To prepare the environment just run make prerequisites
prerequisites:
@echo "Building Python environment and unzipping dataset"
python3 -m pip install --upgrade pip
pip install --upgrade pipenv
pipenv install --python 3.11
pipenv run python ./scripts/unzipZipRaw.py
The step "Installing dependencies from Pipfile.lock" needs some time. That provide the virtual environment .venv in project folder. This commands also unzips the needed data from archive.zip.
To start MLFlow UI open new terminal and run make mlflow
mlflow:
@echo "Running mlflow ui"
pipenv run mlflow ui --backend-store-uri sqlite:///mlflow.db
You can access the initialized GUI at http://127.0.0.1:5000.

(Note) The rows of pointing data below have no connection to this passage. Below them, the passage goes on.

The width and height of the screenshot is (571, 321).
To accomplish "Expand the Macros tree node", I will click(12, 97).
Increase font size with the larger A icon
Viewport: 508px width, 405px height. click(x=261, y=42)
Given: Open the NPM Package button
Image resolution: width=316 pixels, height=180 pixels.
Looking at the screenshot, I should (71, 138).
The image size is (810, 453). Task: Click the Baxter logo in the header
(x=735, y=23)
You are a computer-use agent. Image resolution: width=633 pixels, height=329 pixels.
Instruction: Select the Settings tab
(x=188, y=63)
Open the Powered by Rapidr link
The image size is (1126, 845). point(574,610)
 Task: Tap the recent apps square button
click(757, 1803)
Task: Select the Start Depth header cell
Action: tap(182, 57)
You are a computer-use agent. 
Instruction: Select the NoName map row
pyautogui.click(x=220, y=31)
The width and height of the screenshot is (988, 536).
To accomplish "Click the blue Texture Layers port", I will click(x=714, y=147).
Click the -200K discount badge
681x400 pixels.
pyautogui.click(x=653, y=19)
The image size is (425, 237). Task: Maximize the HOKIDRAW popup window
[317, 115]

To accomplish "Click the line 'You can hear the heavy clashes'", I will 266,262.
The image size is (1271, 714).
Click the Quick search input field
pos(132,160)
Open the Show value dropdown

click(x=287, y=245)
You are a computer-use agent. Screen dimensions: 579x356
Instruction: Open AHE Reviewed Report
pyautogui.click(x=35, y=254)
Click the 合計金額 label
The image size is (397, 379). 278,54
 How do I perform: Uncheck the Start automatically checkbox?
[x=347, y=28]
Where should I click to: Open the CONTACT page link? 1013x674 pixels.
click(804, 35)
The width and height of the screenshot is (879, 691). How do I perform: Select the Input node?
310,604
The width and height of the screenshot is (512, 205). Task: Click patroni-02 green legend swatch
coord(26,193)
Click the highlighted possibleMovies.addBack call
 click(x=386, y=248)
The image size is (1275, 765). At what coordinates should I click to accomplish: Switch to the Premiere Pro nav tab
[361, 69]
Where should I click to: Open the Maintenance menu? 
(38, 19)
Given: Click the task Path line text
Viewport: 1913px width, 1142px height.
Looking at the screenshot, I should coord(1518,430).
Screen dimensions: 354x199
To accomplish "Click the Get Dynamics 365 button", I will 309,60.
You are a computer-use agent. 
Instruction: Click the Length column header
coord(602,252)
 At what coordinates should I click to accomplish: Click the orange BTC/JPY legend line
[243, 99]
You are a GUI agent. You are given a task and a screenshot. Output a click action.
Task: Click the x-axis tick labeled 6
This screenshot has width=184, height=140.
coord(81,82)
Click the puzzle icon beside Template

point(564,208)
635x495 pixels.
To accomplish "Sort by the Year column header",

To start Prefect server open new terminal and run make prefect
prefect:
@echo "Starting Prefect server"
pipenv run prefect server start
You can access the initialized GUI at http://127.0.0.1:4200.
Now everything is ready to start the orchestration workflow. Run make deploy in a new terminal window.
deploy: ./data/raw/housing-prices-35.csv
@echo "Starting workflow deployment with Prefect"
# if error: Work pool named 'zoompool' already exists.
# Please try creating your work pool again with a different name.
# uncomment next line
#pipenv run prefect work-pool delete 'zoompool'
pipenv run prefect work-pool create --type process zoompool
pipenv run prefect --no-prompt deploy --all
pipenv run prefect worker start -p zoompool
With that everything is prepared. You only need to go to Prefect website and hit "Quick run"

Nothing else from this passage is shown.